The Interior Department on Monday unveiled a final rule that pulls back more than 80 percent of the agency’s regulations tied to implementing the National Environmental Policy Act, the nation’s bedrock environmental law.
Interior Secretary Doug Burgum said NEPA for decades “has been twisted into a weapon” to block energy, infrastructure and conservation projects.
“Under the leadership of President Trump, this administration is fixing that,” Burgum said in a statement. “We are cutting unnecessary bureaucracy, speeding up approvals, and putting Americans back to work, while enforcing NEPA as Congress originally intended.”
The final rule largely adopts a draft the agency released last summer, which was criticized for curbing public input and analysis of energy projects. The draft cut close to one-sixth of the agency’s regulations implementing NEPA, instead switching most of the remaining rules to less-stringent guidelines.
The final rule rescinds more than 80 percent of Interior’s prior NEPA regulations, “with the majority of those regulations moved into a streamlined Departmental NEPA Handbook of Implementing Procedures,” according to the Interior Department.
The regulation arrives on the heels of the White House last year pulling back nearly 50 years’ worth of rules that the Council on Environmental Quality had issued to implement the law since 1977, when President Jimmy Carter signed an order directing the agency to issue rules under NEPA.
Associate Deputy Secretary Karen Budd-Falen said that “Interior is restoring NEPA to what Congress intended — a procedural law that informs decisions, not a regulatory maze that delays them for years.”

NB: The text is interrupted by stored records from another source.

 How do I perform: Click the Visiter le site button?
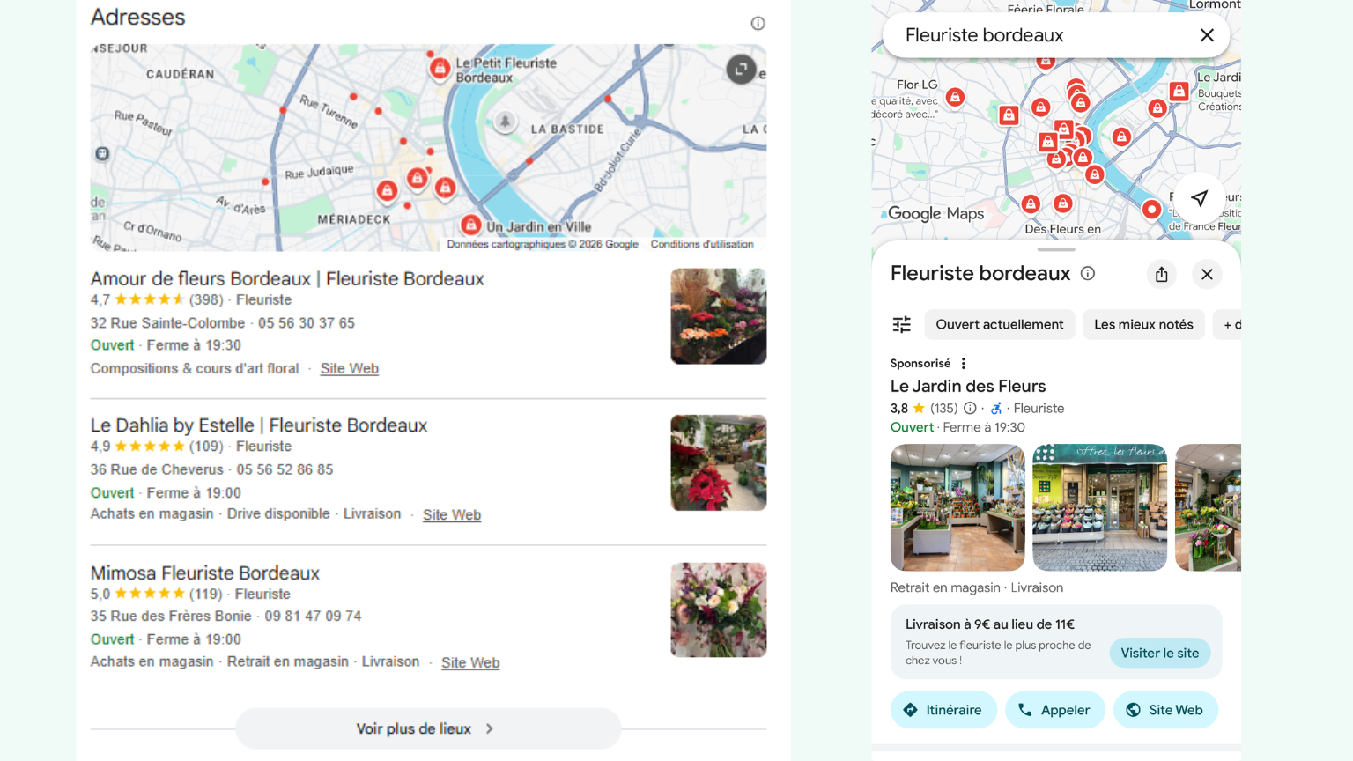click(x=1160, y=653)
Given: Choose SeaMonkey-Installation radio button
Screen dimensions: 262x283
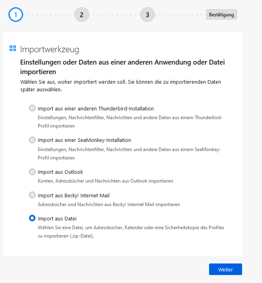Looking at the screenshot, I should coord(32,140).
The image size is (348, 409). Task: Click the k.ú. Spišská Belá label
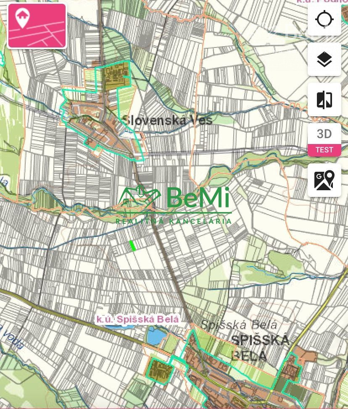tap(137, 319)
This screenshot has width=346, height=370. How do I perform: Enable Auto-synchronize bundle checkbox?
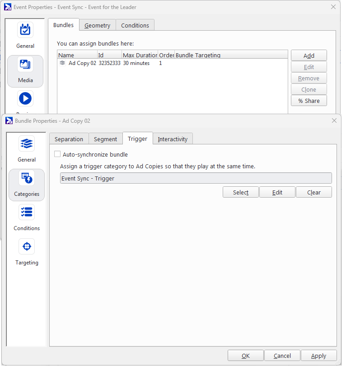tap(57, 154)
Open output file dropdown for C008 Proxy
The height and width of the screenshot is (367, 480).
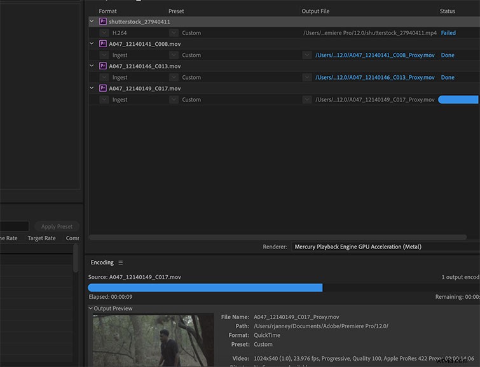(x=307, y=55)
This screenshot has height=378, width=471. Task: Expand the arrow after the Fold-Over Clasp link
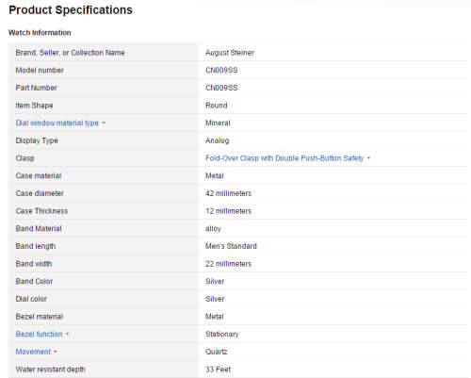(368, 158)
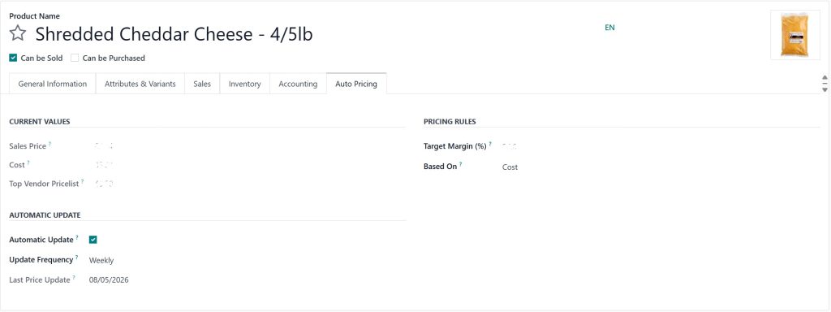Click the Target Margin help question mark
Screen dimensions: 831x312
coord(490,144)
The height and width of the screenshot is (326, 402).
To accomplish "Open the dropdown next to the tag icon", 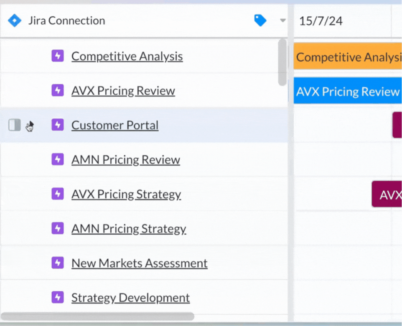I will click(282, 20).
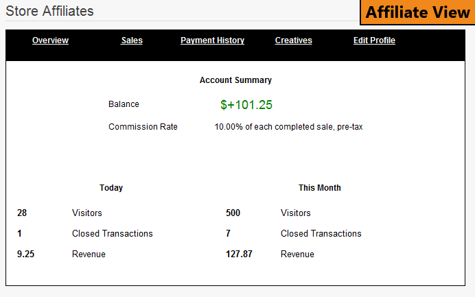Click the Edit Profile link
The image size is (475, 297).
[374, 40]
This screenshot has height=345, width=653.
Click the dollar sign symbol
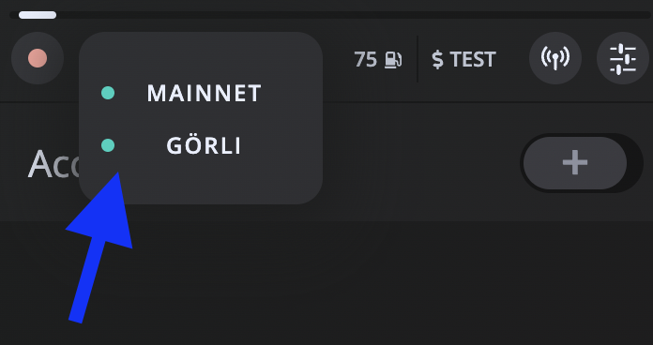[x=438, y=59]
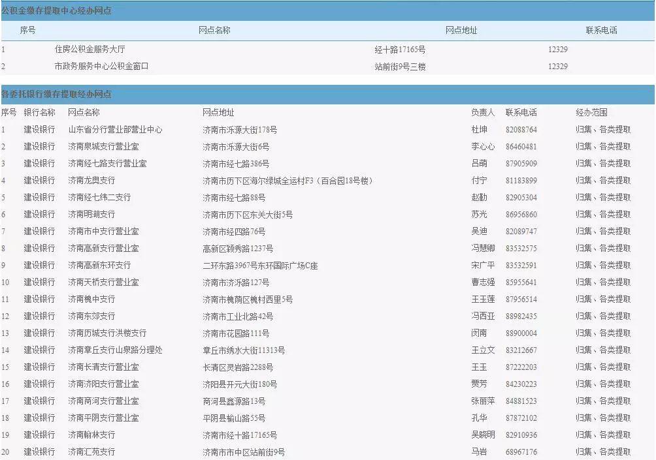
Task: Select 山东省分行营业部营业中心 outlet name
Action: pyautogui.click(x=116, y=129)
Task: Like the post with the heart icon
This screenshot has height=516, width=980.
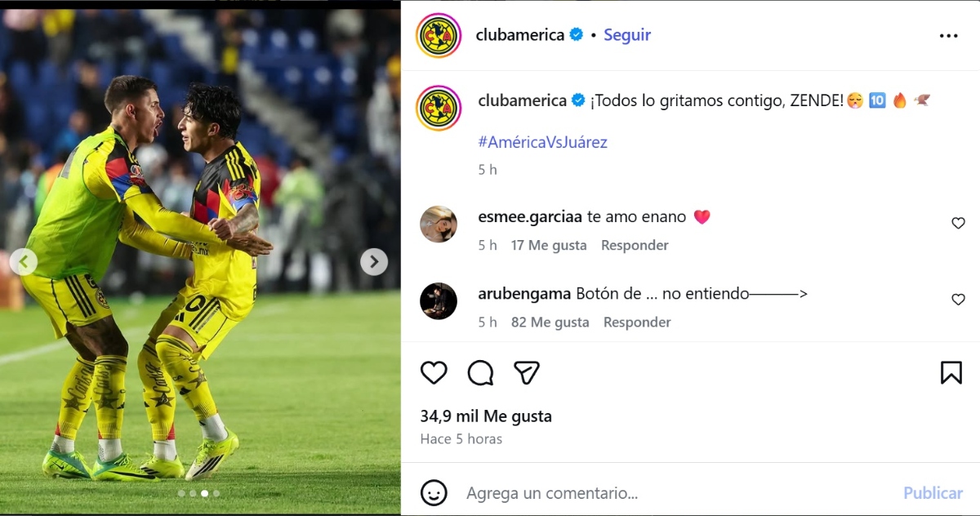Action: (x=434, y=372)
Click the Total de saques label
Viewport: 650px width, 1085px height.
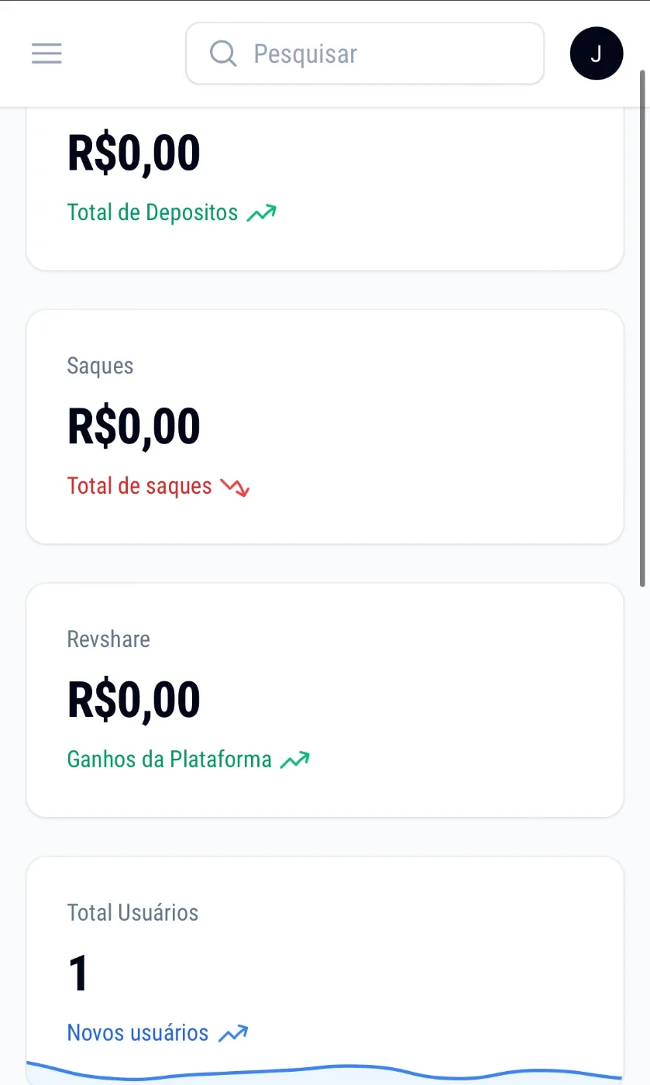coord(139,486)
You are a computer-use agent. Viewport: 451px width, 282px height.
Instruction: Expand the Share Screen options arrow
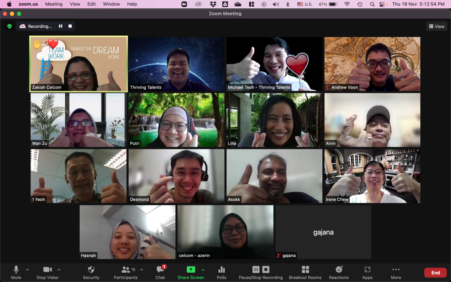(203, 270)
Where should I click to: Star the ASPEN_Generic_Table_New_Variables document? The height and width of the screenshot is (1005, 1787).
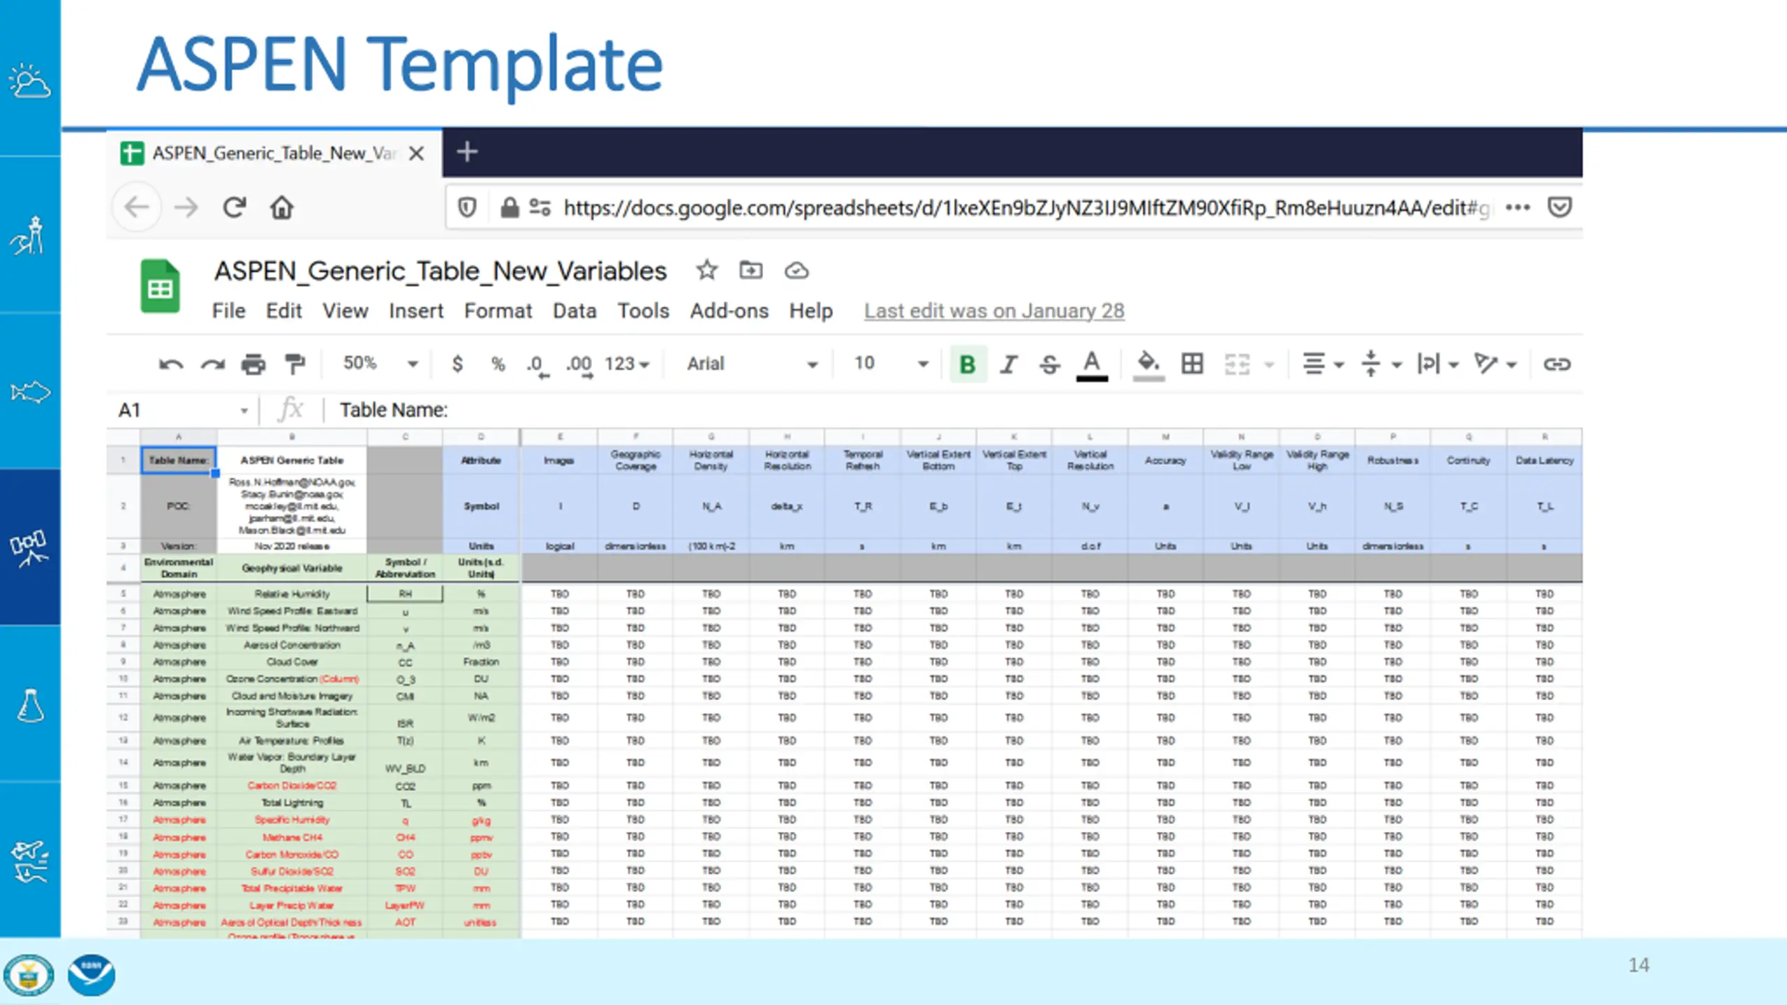pyautogui.click(x=706, y=270)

Interior included new sections in the final rule to designate lead agencies and codify procedures for federal, state, local and tribal officials with special expertise to continue being involved in development of NEPA reviews.
It would also limit opportunities for public comment on government reviews of projects, said Chris Winter, executive director of the Getches-Wilkinson Center for Natural Resources, Energy and the Environment at the University of Colorado Law School.
Among other things, the rule says public comment is required when a federal agency begins an environmental impact statement on a project. Also, agencies do not have to file a public notice in the Federal Register when they begin a less-intensive environmental assessment.
“The American public strongly supports the protection of public lands for clean water, wildlife habitat, outdoor recreation and other public values,” Winter said. “The changes announced by the Trump administration threaten to limit the public’s role in management of public lands and will be watched closely.”
The rule was also criticized by environmental groups already fighting the language in court.
Wendy Park, a senior attorney at the Center for Biological Diversity, said the final iteration of the rule will block critical public input. The center and the Sierra Club sued Interior last year in a California district court and argued that the rule violated federal law.
“This will make it nearly impossible for people to know what’s happening on our public lands. That means everything from oil drilling to clear-cut logging,” said Park. “Trump is trying to destroy one of our country’s bedrock environmental laws to let corporations wreak havoc on public lands and make more money.”
Interior did not immediately respond when asked about changes in the final rule and how it addresses public input.